(Just because you won their love doesn’t mean you stop the pursuit of their attention, feelings, and heart.)
Love, as a word, is a limited.
Throw it away.
Toss it out.
Realize, all these different ideas we try to cram into it are utter bullshit.
There are those who believe that it should be this passionate fiery feeling that causes you to rip the clothes off your lover in some hypersexual lust.
Then, there’s the simple belief that it’s a multistage kind of deal where you move from that outside and then transition into a deeper and more companionship that is more rewarding and fulfilling.
Regardless of how you define it, the trouble lays in trying to get there. And usually, it’s this struggle of keeping the relationship alive and exciting and emotionally satisfying for the other – not so much the sexual stuff – through just showing that you care and still strive to win their heart.
For my perspective, as a straight male, it’s all about keeping the chase alive.

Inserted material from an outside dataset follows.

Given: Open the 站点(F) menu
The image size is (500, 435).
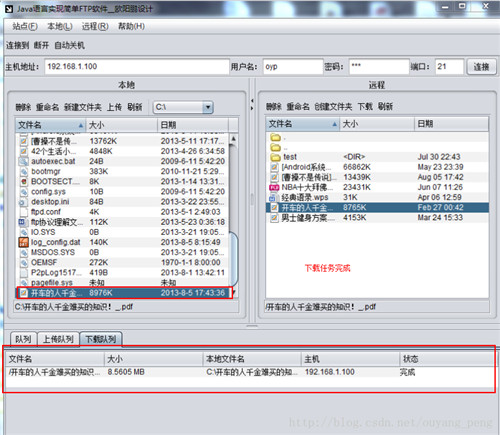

I learned this idea through one of my prolonged disagreements with Bunny and I was frustrated and wondering why I was always lagging behind and not able to keep up with how I felt inside for her shown through actions. My sister laid it out simply and told me that women still desire that chase. And it clicked.
When you think of the many success stories about those couples staying together for over fifty years, there’s a little voice that screams, “They must be so perfect!” But, they definitely had their tough times and rough patches that nearly had them killing each other like crazed lunatics.
Their strength has to be in their communication and how they can find some way to understand each other and their needs. It doesn’t mean they can read their thoughts perfectly but they’re able to overcome any obstacle that comes their way. Even those big starry faced couples we see in popular culture struggle just as hard to keep things together.
And, even if you get the communication part down, there’s the whole chance it’s still going to get rocked because there isn’t much excitement as there was before. And there’s the main issue: you have to chase that person until it’s your last dying breath. Specifically, when you’re already in a relationship or married. Because, if you don’t give them the love, even if you’re not hurting them, it’s this strange limbo of being stuck in a world of neutrality.
I had fallen into a routine belief that all was fine. I had gotten the girl and fell into a comfortable place and unconsciously stopped chasing her. This is a big mistake and I hope, if you’re a guy, that you won’t fall into this mistake ever. You need to have initiative and a desire to communicate your feelings with her. Or else it’ll fall apart.
As a colleague put it, think of a healthy relationship like a heart rate monitor hooked up to a healthy heart. It’s going to have crests and troughs. A relationship filled with too much conflict would be impossible to maintain and would crumble under the pressure and fights. But, a relationship with no real negative bits but also no positive bits would only be a relationship doomed to fail because it’s flatlining.
Balance is the key and some conflict is normal and necessary to keep the spice of life alive. It doesn’t mean you have to seek out some fight with your partner but it’s a matter of trying to generate as much of the good times as possible for the both of you. It can be as simple as generating surprise through little acts of kindness when she doesn’t expect it and exposing your heart in the right manners so she knows that you love her.
The hardest lesson in a relationship, in my honest opinion, is to realize the chasing of the other never truly ends. It cannot be a passive in the way you express your affection for this other person. Learn to get to know them. Remind yourself why you fell in love and try to keep falling in love with them as much as possible. Only then, I truly believe, it can be exciting and be satisfying on an emotional level.